Für die Leiharbeiter müsste „equal pay“ gesetzlich festgeschrieben werden, Leiharbeitsverhältnisse müssten zudem wieder auf zwei Jahre begrenzt werden, damit sie nicht „Normalzustand“ werden. Und das Ausweichmanöver der Arbeitgeber, über Honorarverträge Scheinselbstständige anzuwerben, müsse unterbunden werden.

Die Kammer hat die Entwicklung der letzten zehn Jahre analysiert, also die Zahlen von 2002 mit denen von 2012 verglichen. Während im industriellen Sektor Bremens jeder siebte Arbeitsplatz verloren ging, insgesamt 12.500, kamen im Dienstleistungssektor 33.000 Beschäftigungsverhältnisse hinzu – immerhin 17 Prozent. Das Arbeitsstunden-Volumen insgesamt stieg aber nur um 2,6 Prozent.

Das bedeutet: Mehr Menschen teilen sich beinahe dasselbe Arbeitsvolumen. Jedes fünfte Beschäftigungsverhältnis ist inzwischen ein Minijob – 70.000 gibt in Bremen. Während der Anteil der Leiharbeit im Bundesdurchschnitt bei 19 Prozent liegt, erreicht sie in Bremen 31 Prozent.

Die Politik darf sich, so die Kammervertreter, nicht mit dieser Erosion des Arbeitsmarktes abfinden, insbesondere weil sich gezeigt hat, dass diese Trends auch in Zeiten guter Konjunktur anhalten. Die prekären Arbeitsverhältnisse seien einfach zu attraktiv für Unternehmer, sagt Schierenbeck.

Und gleichzeitig hätten die letzten zehn Jahre gezeigt, dass sie nicht als „Einstieg“ in normale Arbeitsverhältnisse dienen, im Gegenteil: Sie ersetzen Vollzeit-Arbeitsverhältnisse.

Deutschland nimmt dabei, was die prekären Löhne angeht, eine traurige Spitzenposition im europäischen Vergleich ein: Unter die „Niedriglohnquote“ fallen in Deutschland 24,1 Prozent der Beschäftigten. Nur in Litauen sind es mehr.

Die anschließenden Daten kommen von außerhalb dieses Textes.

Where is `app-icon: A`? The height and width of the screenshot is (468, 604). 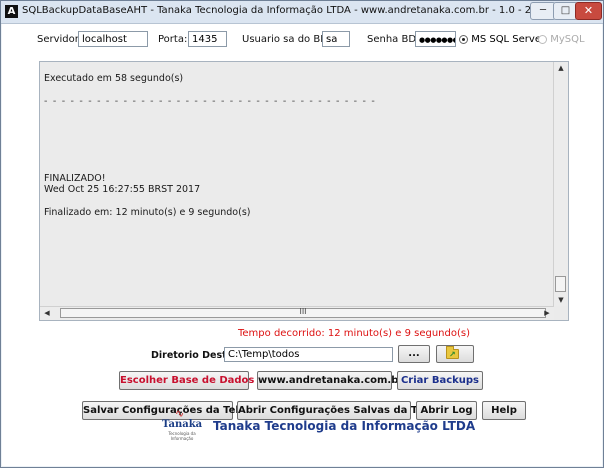
app-icon: A is located at coordinates (12, 12).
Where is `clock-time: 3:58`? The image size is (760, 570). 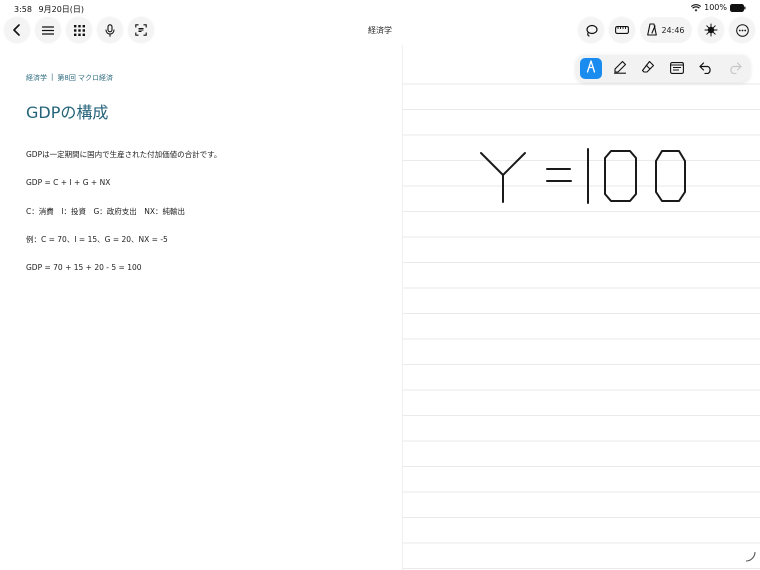
clock-time: 3:58 is located at coordinates (23, 10).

Um Arbeitslosen stärker als bisher zu ermöglichen, unattraktive Arbeitsangebote abzulehnen, fordern manche politischen Kräfte ein „bedingungsloses Grundeinkommen“. Von diesem Konzept hält die Kammer nichts: Dafür gebe es „gesellschaftlich keine Akzeptanz“, sagt Schierenbeck.

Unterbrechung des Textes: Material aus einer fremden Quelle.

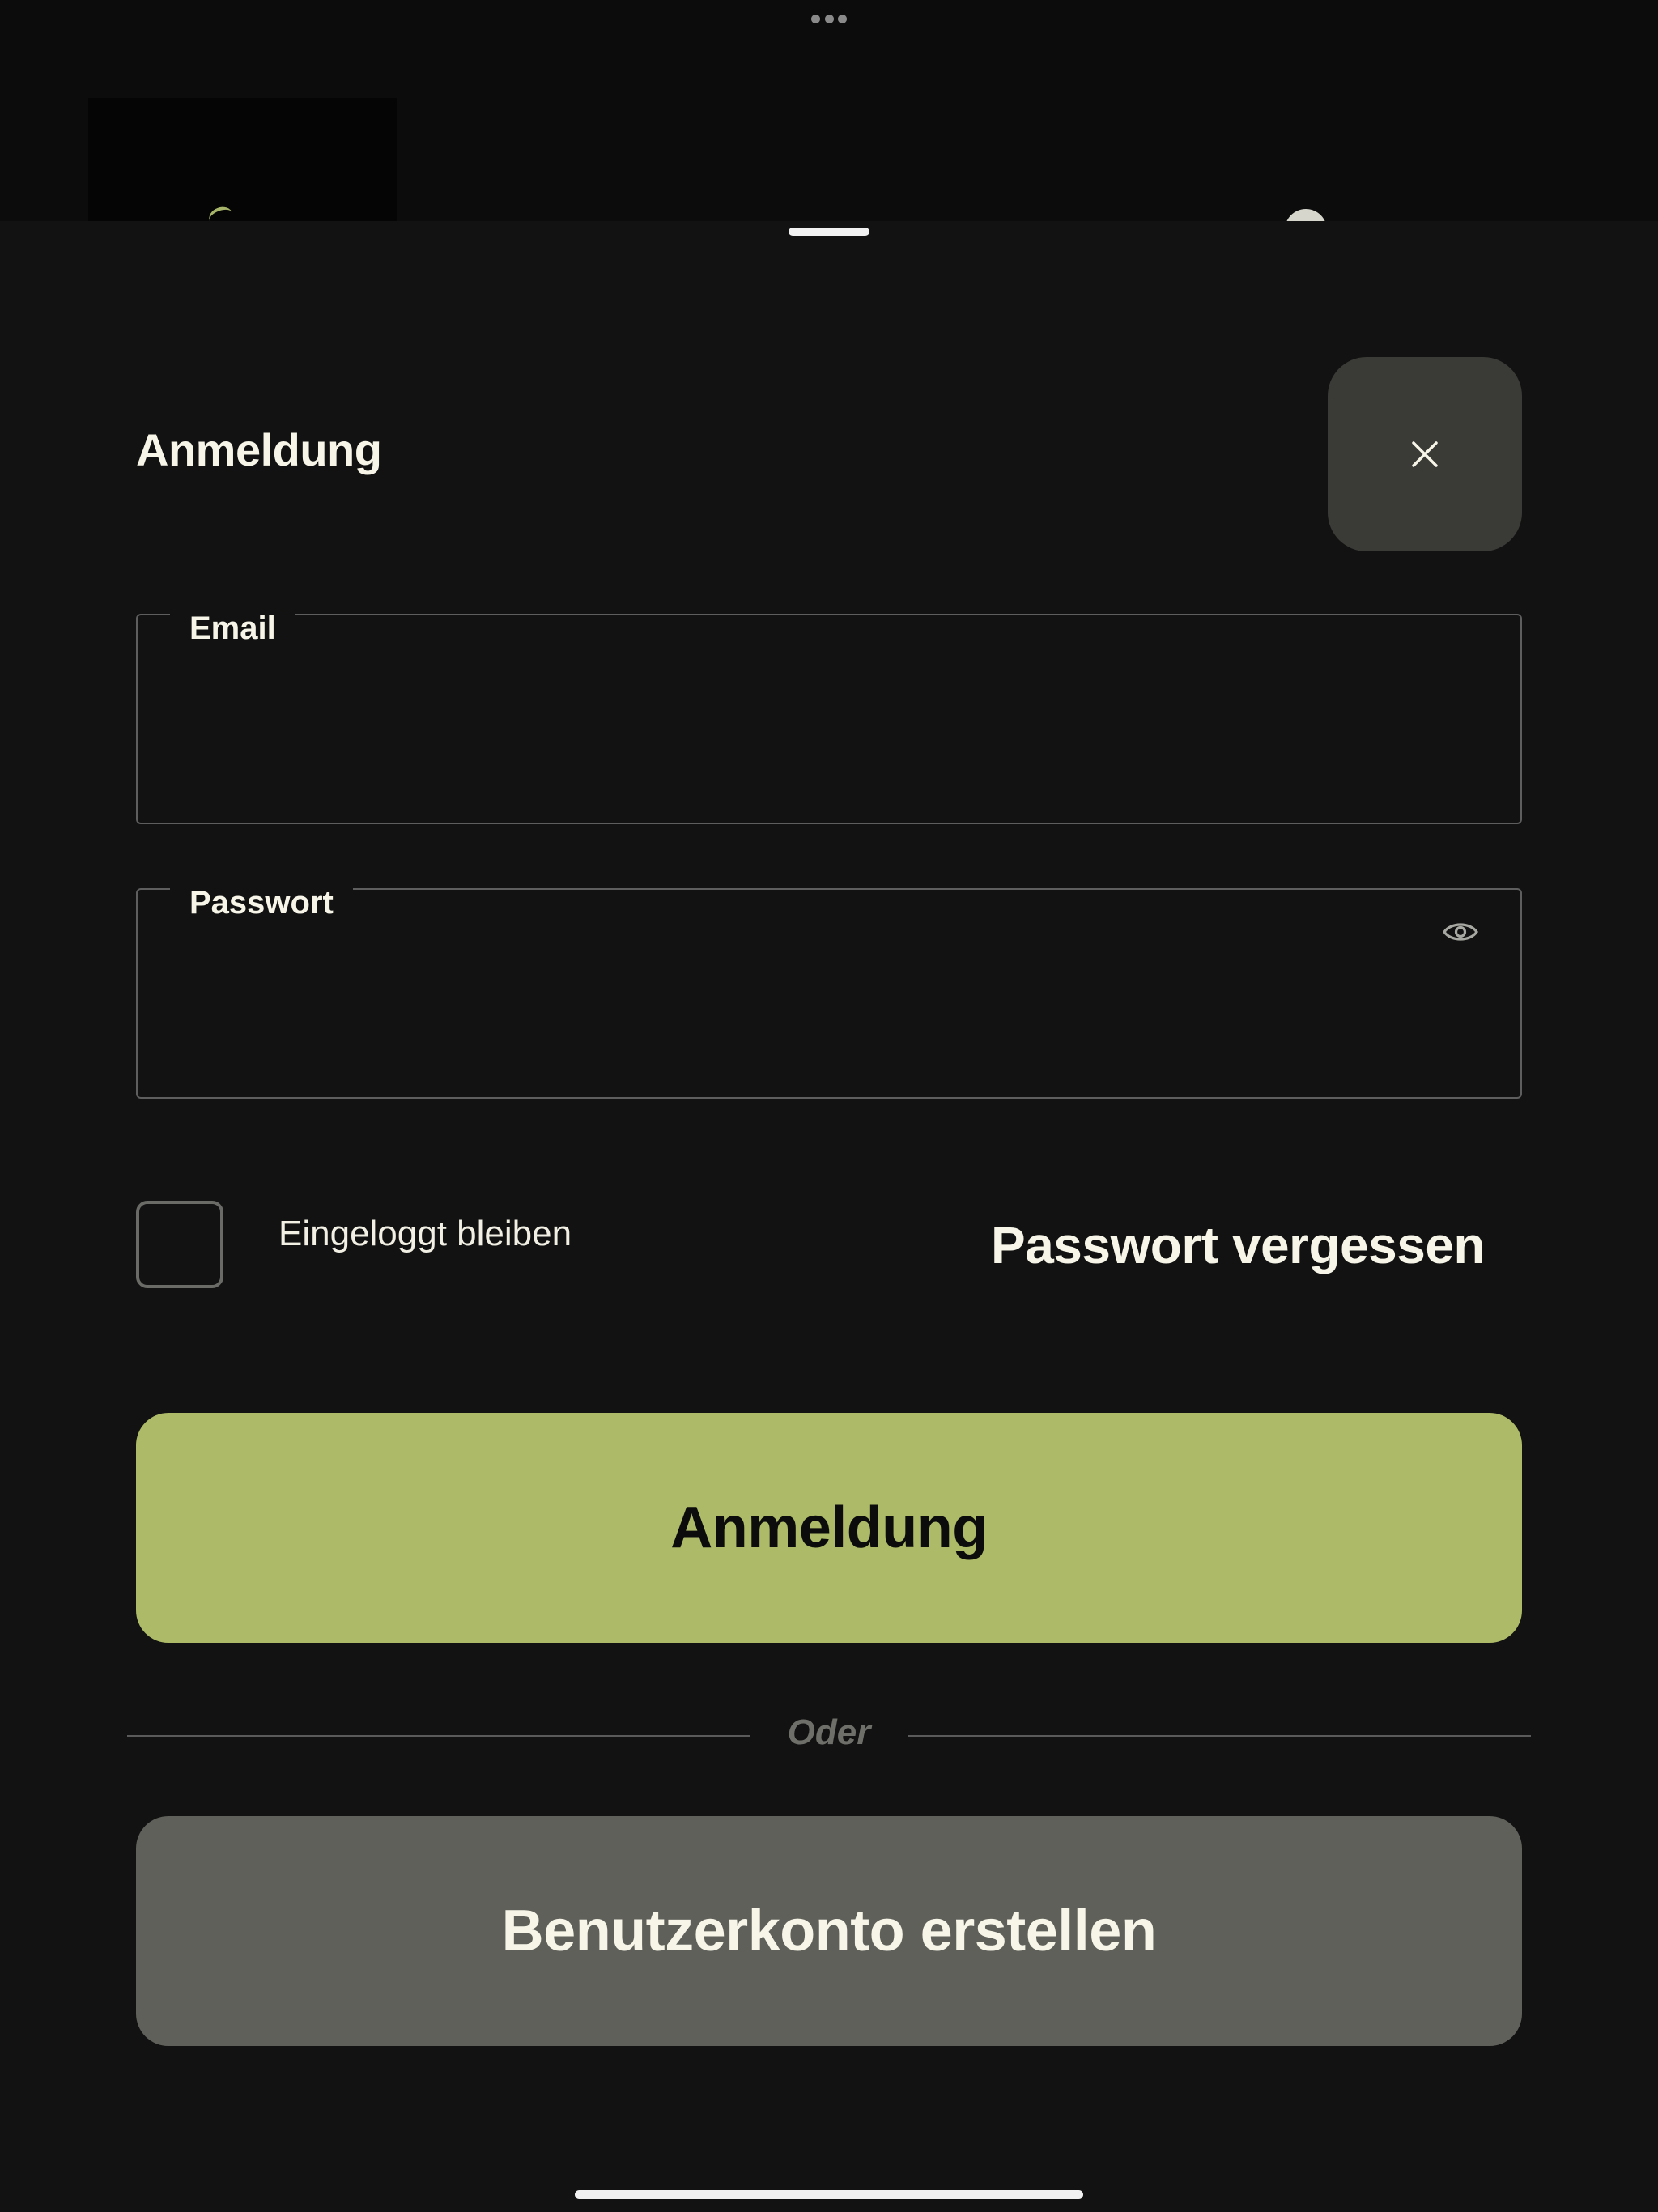 This screenshot has height=2212, width=1658. I want to click on show-password-button, so click(1460, 932).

Und Heyduck wendet ein, dass die Vorstellung, dass man auch ohne Arbeit normal seinen Lebensunterhalt bestreiten kann, „an den Fundamenten der Gesellschaft“ rühre. Für die meisten sei Arbeit eben nicht nur Geldbeschaffung, sondern auch ein Teil der Selbstverwirklichung.